Due to lagging PC and printer sales, revenue fell and restructuring has taken its toll

Aug 23, 2012 17:31 GMT  ·  By

HP is still the greatest PC maker, in addition to the major supplier of enterprise products, but this is becoming a liability if the third quarter financial results are anything to go by.

As people are eagerly buying tablets and other consumer electronics, they aren't as invested in PCs, for a number of reasons.

Market saturation is one factor, while the other is that two- and three-year-old systems can play games and run most programs of today just fine, except, maybe, those with DirectX 11 graphics.

At any rate, the PC market has been dragging its feet, and so has the printer segment.

Due to these factors and to restructuring costs of $8.8 billion (7 billion Euro), HP failed to increase its profit in the third quarter of its fiscal year 2012, which ended on July 31.

"HP is still in the early stages of a multi-year turnaround, and we're making decent progress despite the headwinds," said Meg Whitman, HP president and chief executive officer.

"During the quarter we took important steps to focus on strategic priorities, manage costs, drive needed organizational change, and improve the balance sheet. We continue to deliver on what we say we will do."

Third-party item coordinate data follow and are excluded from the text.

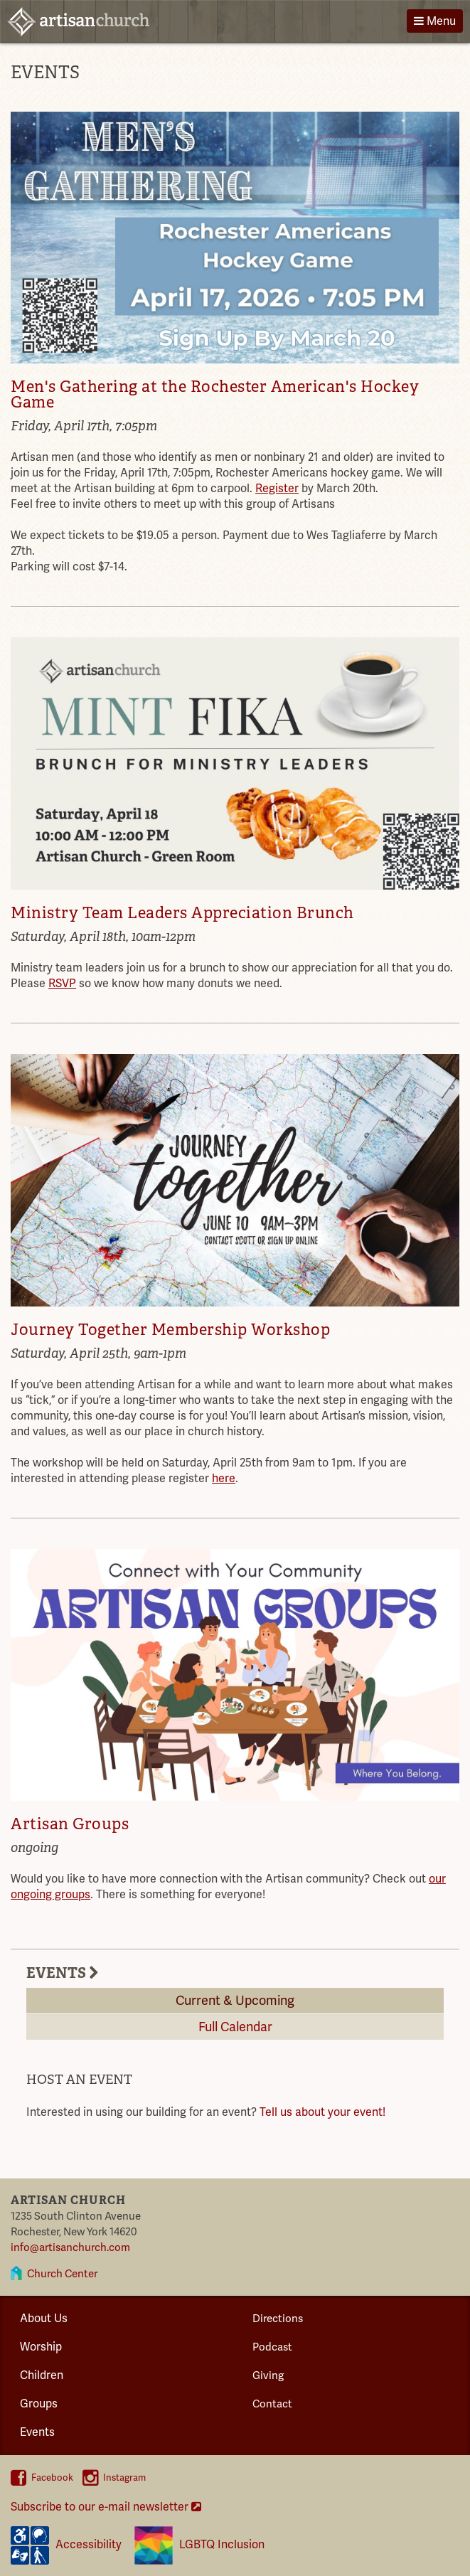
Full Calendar (235, 2027)
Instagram (114, 2478)
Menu (435, 21)
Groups (39, 2404)
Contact (272, 2403)
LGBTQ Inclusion (199, 2545)
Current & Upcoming (235, 2000)
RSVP (62, 983)
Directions (277, 2318)
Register (277, 488)
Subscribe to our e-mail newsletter (106, 2507)
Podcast (272, 2347)
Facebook (42, 2478)
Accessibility (66, 2545)
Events (37, 2432)
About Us (44, 2318)
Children (41, 2375)
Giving (268, 2375)
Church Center (62, 2273)
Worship (41, 2347)
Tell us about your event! (322, 2112)
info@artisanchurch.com (70, 2247)
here (223, 1478)
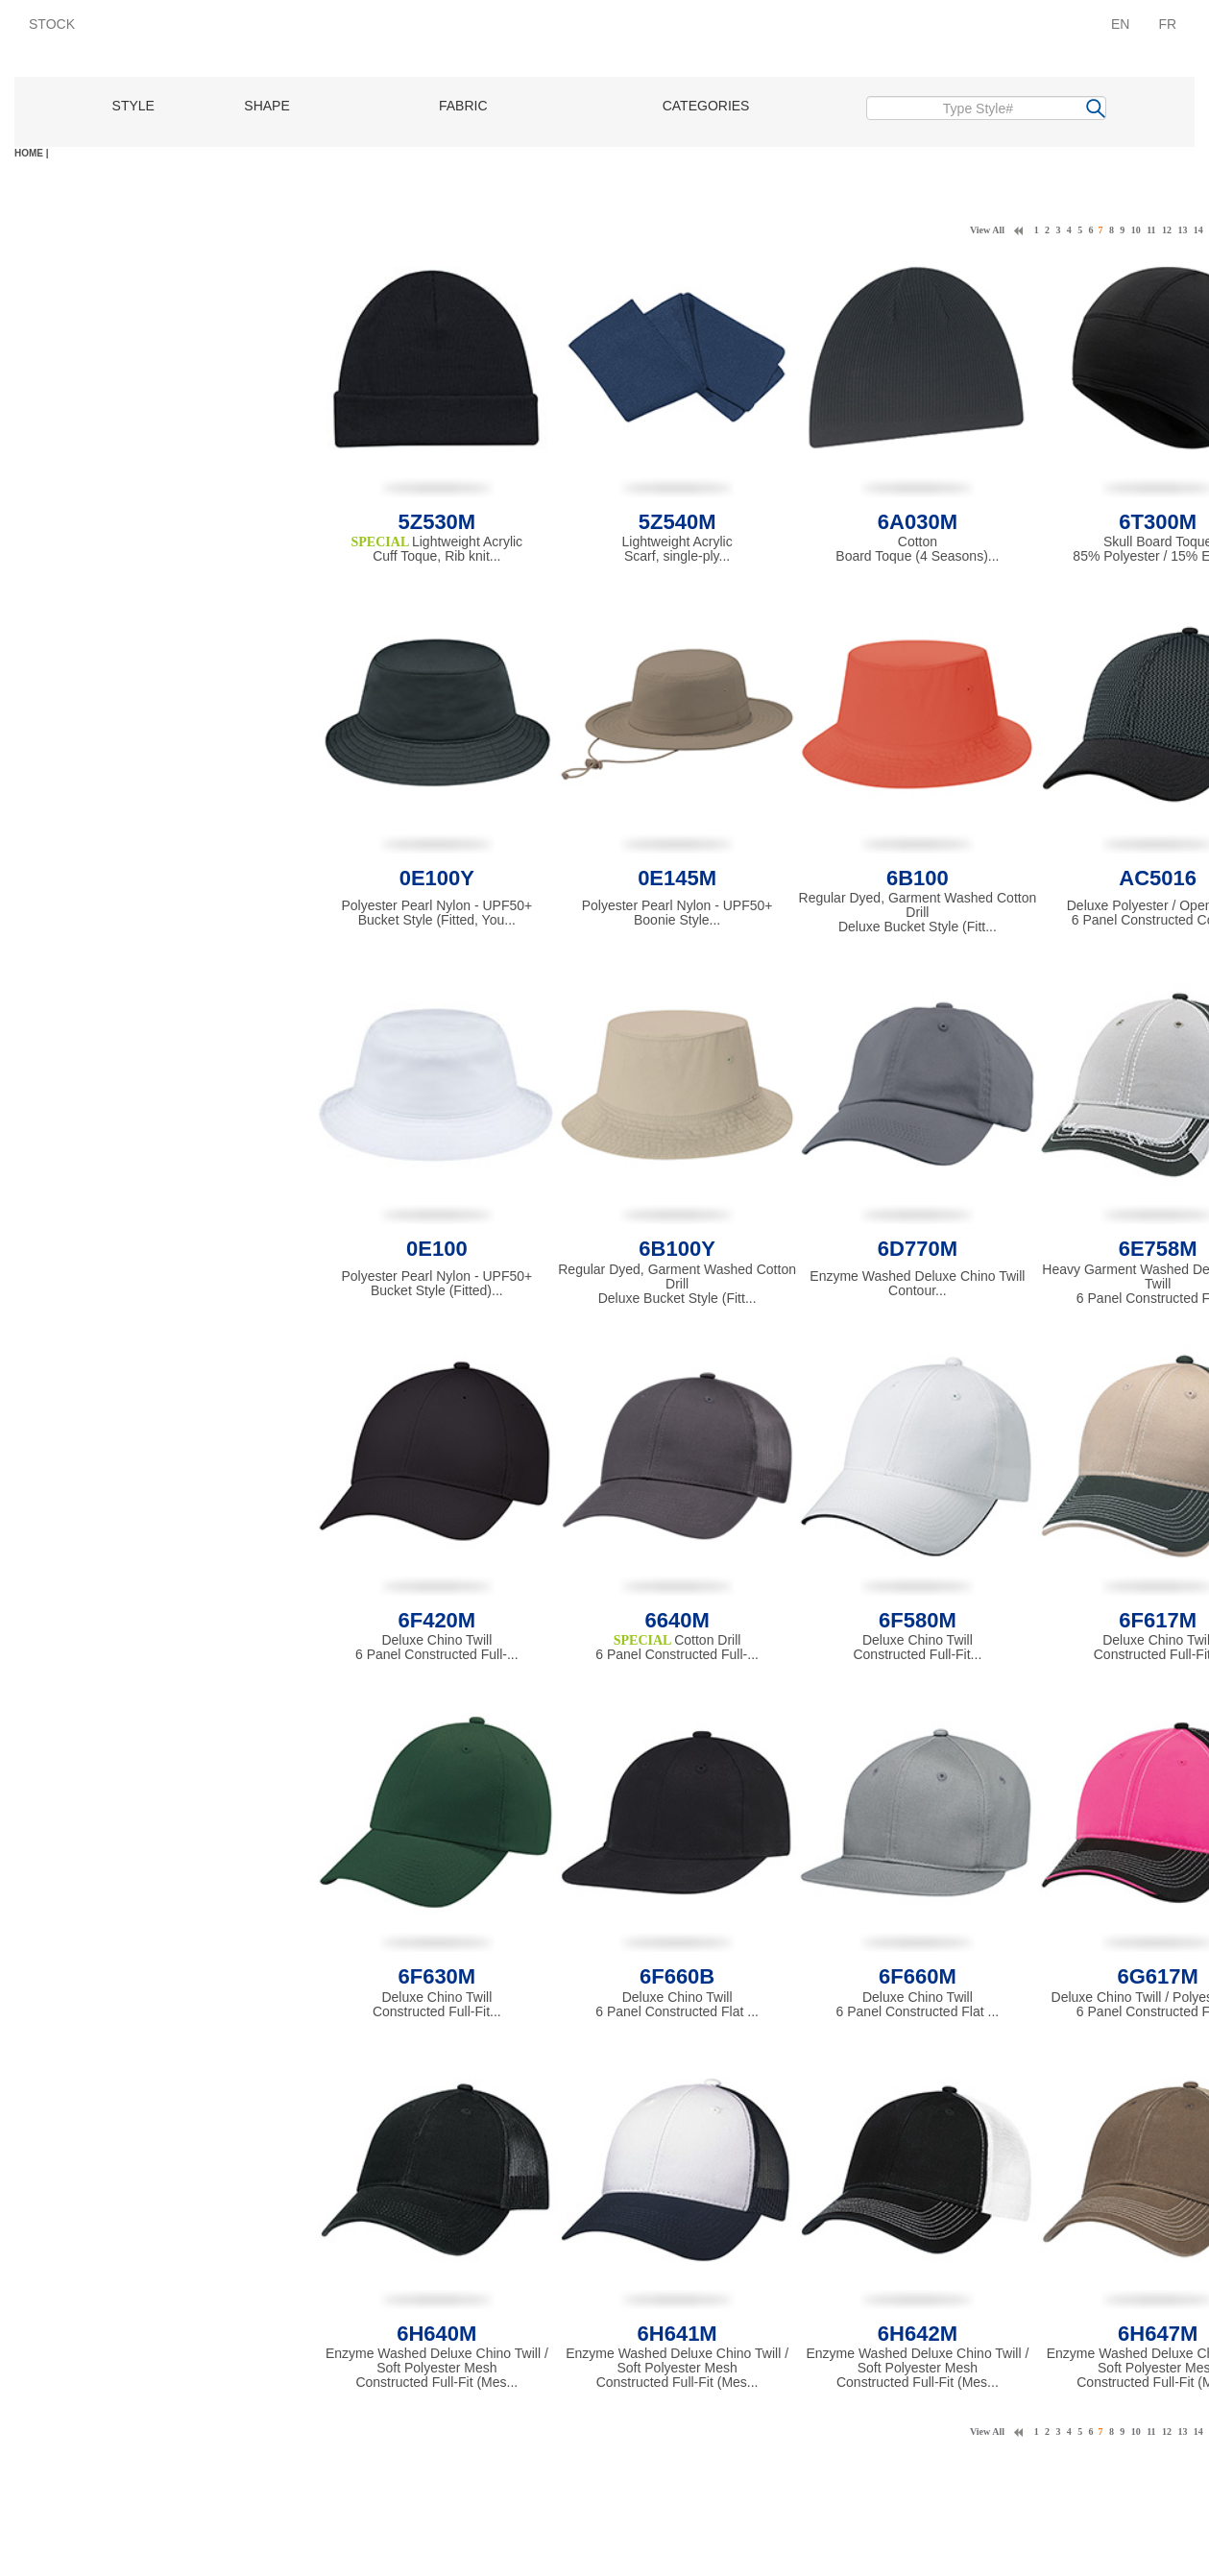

Total revenue was of $29.7 billion (23.6 billion Euro), 5% below the sum accumulated in the same period of the previous year (2011) and $1 billion less than in Q2 FY12.

Total desktop unit shipments slid down 6%, notebooks dropped 12 percent and printers by 3%.

What HP does on the tablet market, and Windows RT on ARM in particular, is bound to influence the corporation's upcoming months.

Last we heard, it won't be part of the first group of Windows RT brands, but we also know that HP has every intention to maintain a strong presence on the slate segment as a whole. We'll wait and see what happens next.